Clive Barker seems to have liked it: “THE ARCANUM is a first-class thriller; superbly crafted, it moves like lightning, creating a world where historical fact and wild invention are interwoven. Marvellous stuff!”…
Publisher’s Weekly was less impressed:

In screenwriter Wheeler’s cinematic debut novel, an occult thriller set in New York City in 1919, Sir Arthur Conan Doyle and his fellow members of a secret society known as the Arcanum – “including magician Harry Houdini and voodoo priestess Marie Laveau” – investigate a gruesome murder, rescue horror writer H.P. Lovecraft from jail, consult evil mystic Aleister Crowley, learn the truth behind the ancient Book of Enoch, try to solve the mystery of a tribe of lost angels and otherwise save the world.

All the supernatural shenanigans, however, can’t disguise that these characters, with their contemporary sensibilities, are crude caricatures of their real-life originals. Lovecraft, for example, is reduced to a perverse boyish demonologist, while Laveau is a sexpot who speaks in a Caribbean patois: “So, how we s’posed to get him outta that jail?”

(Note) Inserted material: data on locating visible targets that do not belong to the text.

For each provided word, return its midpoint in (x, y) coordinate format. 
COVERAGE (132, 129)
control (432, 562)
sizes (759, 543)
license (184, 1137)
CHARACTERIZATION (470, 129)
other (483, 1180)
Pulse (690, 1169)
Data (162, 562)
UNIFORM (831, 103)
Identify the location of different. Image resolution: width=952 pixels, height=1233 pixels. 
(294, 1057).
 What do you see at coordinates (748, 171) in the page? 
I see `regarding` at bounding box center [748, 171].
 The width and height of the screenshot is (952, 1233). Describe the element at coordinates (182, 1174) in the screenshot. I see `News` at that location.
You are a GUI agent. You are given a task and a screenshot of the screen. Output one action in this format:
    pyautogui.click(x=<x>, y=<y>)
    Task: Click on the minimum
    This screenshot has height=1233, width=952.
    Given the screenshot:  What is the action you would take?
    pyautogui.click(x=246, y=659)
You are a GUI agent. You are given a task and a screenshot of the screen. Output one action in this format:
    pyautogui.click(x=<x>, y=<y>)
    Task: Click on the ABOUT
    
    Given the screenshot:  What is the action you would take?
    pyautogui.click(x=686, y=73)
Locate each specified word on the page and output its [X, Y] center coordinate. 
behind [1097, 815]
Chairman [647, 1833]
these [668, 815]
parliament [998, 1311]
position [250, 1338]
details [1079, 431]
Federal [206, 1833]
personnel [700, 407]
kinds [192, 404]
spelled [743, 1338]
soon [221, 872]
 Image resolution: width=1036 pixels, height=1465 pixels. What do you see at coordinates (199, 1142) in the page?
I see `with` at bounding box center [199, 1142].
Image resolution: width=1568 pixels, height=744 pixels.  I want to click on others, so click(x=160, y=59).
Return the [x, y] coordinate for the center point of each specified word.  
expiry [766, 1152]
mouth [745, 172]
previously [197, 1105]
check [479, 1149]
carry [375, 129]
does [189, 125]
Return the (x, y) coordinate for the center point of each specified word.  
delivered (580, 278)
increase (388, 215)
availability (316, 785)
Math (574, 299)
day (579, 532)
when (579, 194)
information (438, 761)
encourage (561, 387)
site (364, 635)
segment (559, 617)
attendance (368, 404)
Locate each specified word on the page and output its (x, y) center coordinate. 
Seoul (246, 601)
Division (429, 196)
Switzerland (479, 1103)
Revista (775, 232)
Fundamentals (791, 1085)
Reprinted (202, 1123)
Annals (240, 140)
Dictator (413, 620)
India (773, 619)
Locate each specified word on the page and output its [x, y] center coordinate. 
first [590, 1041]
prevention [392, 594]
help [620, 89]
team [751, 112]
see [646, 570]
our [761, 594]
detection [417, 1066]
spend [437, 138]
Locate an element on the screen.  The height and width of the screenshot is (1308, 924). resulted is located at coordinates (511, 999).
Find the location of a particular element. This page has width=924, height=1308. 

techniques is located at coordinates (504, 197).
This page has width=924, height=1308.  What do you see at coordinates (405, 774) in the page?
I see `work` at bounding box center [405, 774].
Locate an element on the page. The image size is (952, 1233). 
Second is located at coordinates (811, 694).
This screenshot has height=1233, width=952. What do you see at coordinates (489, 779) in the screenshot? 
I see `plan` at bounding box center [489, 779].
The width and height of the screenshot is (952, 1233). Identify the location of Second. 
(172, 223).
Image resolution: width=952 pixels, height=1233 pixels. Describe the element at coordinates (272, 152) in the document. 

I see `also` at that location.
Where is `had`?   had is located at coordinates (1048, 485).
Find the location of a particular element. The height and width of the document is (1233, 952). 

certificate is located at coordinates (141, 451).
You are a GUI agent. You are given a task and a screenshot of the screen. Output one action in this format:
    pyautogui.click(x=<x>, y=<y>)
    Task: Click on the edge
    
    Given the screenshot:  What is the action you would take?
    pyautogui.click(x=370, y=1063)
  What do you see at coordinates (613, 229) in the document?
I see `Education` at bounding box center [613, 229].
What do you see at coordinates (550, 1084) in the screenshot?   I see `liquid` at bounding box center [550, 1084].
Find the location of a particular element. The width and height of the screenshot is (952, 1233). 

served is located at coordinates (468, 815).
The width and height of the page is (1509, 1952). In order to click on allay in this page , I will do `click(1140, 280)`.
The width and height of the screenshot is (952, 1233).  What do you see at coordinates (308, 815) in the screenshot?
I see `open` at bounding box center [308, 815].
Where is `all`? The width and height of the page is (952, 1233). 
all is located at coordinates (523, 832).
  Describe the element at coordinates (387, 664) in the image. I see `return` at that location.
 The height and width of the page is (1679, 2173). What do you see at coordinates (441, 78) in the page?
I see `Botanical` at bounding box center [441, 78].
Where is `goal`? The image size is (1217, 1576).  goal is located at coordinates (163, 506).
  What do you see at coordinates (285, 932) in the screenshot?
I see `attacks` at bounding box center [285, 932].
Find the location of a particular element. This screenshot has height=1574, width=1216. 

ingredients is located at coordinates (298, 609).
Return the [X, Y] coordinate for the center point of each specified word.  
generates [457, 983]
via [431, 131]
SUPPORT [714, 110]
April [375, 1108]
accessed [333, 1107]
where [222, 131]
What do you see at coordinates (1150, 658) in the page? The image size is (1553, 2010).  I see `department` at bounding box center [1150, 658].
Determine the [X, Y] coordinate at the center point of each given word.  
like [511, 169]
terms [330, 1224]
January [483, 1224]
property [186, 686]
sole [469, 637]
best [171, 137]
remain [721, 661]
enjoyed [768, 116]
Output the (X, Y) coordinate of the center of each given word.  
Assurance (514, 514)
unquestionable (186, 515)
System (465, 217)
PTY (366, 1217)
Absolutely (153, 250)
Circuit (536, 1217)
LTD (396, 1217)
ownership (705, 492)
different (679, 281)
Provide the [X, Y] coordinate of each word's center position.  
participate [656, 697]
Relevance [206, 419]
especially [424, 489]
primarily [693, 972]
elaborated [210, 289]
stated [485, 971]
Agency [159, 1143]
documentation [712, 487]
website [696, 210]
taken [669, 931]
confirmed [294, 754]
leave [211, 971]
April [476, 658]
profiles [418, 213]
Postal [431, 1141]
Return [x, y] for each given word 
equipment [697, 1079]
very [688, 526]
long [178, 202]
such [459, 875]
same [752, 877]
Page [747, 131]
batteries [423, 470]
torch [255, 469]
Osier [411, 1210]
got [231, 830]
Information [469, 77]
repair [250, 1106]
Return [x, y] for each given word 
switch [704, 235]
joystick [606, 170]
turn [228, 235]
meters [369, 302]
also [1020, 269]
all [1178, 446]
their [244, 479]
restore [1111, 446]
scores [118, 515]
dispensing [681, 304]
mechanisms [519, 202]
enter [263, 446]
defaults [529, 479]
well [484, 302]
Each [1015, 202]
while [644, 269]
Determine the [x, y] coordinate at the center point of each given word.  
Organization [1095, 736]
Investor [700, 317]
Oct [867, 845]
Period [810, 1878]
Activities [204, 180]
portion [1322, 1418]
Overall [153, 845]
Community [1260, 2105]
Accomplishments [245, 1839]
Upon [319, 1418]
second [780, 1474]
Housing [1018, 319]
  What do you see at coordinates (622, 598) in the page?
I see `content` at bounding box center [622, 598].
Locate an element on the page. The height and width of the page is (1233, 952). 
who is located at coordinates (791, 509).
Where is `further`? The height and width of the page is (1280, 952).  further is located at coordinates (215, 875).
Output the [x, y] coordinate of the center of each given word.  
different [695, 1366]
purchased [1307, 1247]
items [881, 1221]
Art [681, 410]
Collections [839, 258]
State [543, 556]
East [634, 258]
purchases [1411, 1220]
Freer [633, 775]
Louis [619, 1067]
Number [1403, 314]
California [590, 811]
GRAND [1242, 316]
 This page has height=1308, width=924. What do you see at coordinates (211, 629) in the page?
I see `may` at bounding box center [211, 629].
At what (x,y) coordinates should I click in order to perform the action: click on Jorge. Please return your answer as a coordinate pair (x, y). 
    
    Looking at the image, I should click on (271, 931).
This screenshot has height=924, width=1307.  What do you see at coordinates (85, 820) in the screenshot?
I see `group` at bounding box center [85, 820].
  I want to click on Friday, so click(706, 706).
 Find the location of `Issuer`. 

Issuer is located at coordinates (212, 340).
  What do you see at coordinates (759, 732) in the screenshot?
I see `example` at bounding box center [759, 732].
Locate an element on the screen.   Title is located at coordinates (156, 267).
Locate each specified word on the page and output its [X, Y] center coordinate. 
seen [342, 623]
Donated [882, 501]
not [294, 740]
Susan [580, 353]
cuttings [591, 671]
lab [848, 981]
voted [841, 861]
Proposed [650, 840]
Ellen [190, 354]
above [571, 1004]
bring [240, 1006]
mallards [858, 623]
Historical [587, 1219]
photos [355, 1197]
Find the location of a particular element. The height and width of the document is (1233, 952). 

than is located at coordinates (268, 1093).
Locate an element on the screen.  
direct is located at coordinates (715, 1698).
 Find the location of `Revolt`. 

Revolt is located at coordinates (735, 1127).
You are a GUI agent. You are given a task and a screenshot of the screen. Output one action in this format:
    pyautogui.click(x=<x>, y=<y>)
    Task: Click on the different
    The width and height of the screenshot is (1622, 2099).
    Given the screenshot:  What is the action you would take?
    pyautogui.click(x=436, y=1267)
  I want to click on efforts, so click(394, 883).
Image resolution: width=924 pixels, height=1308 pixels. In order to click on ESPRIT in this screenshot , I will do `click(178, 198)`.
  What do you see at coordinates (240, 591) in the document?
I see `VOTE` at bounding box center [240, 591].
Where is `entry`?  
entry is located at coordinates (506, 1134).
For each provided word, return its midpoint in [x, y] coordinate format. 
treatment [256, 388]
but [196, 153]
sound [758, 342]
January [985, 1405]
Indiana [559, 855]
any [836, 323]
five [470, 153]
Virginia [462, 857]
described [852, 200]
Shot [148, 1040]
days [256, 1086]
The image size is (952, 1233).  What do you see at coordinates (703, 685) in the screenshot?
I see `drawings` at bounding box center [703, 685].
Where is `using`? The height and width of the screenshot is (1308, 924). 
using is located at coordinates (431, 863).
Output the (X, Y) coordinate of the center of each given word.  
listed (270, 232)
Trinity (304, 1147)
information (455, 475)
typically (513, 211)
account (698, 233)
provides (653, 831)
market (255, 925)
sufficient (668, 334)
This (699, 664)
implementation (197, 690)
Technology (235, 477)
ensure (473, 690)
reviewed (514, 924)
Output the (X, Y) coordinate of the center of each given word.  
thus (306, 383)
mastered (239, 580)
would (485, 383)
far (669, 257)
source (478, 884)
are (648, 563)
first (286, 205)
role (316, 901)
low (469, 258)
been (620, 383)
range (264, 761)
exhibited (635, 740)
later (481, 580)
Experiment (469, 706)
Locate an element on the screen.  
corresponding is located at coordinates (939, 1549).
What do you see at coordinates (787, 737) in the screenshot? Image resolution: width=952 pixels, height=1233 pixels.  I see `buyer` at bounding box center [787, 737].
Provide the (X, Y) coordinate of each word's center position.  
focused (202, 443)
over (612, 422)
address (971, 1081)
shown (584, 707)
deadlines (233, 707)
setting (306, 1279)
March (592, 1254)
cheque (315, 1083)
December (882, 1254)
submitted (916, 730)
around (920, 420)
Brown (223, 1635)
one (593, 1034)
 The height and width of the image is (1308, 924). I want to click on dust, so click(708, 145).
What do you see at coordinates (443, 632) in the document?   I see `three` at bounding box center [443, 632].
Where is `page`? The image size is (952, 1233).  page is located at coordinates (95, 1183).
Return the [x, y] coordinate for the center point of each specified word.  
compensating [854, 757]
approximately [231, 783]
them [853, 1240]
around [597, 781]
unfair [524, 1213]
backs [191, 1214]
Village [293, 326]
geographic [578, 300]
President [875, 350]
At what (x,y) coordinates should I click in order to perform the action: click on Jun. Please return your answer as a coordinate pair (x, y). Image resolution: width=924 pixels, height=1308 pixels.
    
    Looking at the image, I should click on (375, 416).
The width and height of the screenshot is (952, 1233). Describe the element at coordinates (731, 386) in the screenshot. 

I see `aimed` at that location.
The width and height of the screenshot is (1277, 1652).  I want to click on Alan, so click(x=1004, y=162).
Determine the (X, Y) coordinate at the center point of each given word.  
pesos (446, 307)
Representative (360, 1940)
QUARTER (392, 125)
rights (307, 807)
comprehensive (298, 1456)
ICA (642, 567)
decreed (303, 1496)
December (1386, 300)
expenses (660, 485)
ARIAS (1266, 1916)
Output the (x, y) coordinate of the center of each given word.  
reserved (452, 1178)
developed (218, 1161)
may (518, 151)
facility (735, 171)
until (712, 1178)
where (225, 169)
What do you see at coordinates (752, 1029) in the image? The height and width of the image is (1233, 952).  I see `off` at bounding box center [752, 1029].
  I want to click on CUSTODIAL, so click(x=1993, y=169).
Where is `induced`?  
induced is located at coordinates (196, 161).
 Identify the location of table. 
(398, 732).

Each vividly written chapter is so obviously a film scene that credit should be given for art direction. The author uses nearly every landmark available in 1919 New York for a setting, but a wealth of well-researched period detail is no substitute for a true feeling for an era’s zeitgeist. Those seeking thought-provoking “secret history” would do better to turn to the fiction of Tim Powers (Last Call) or Alexander C. Irvine (A Scattering of Jades).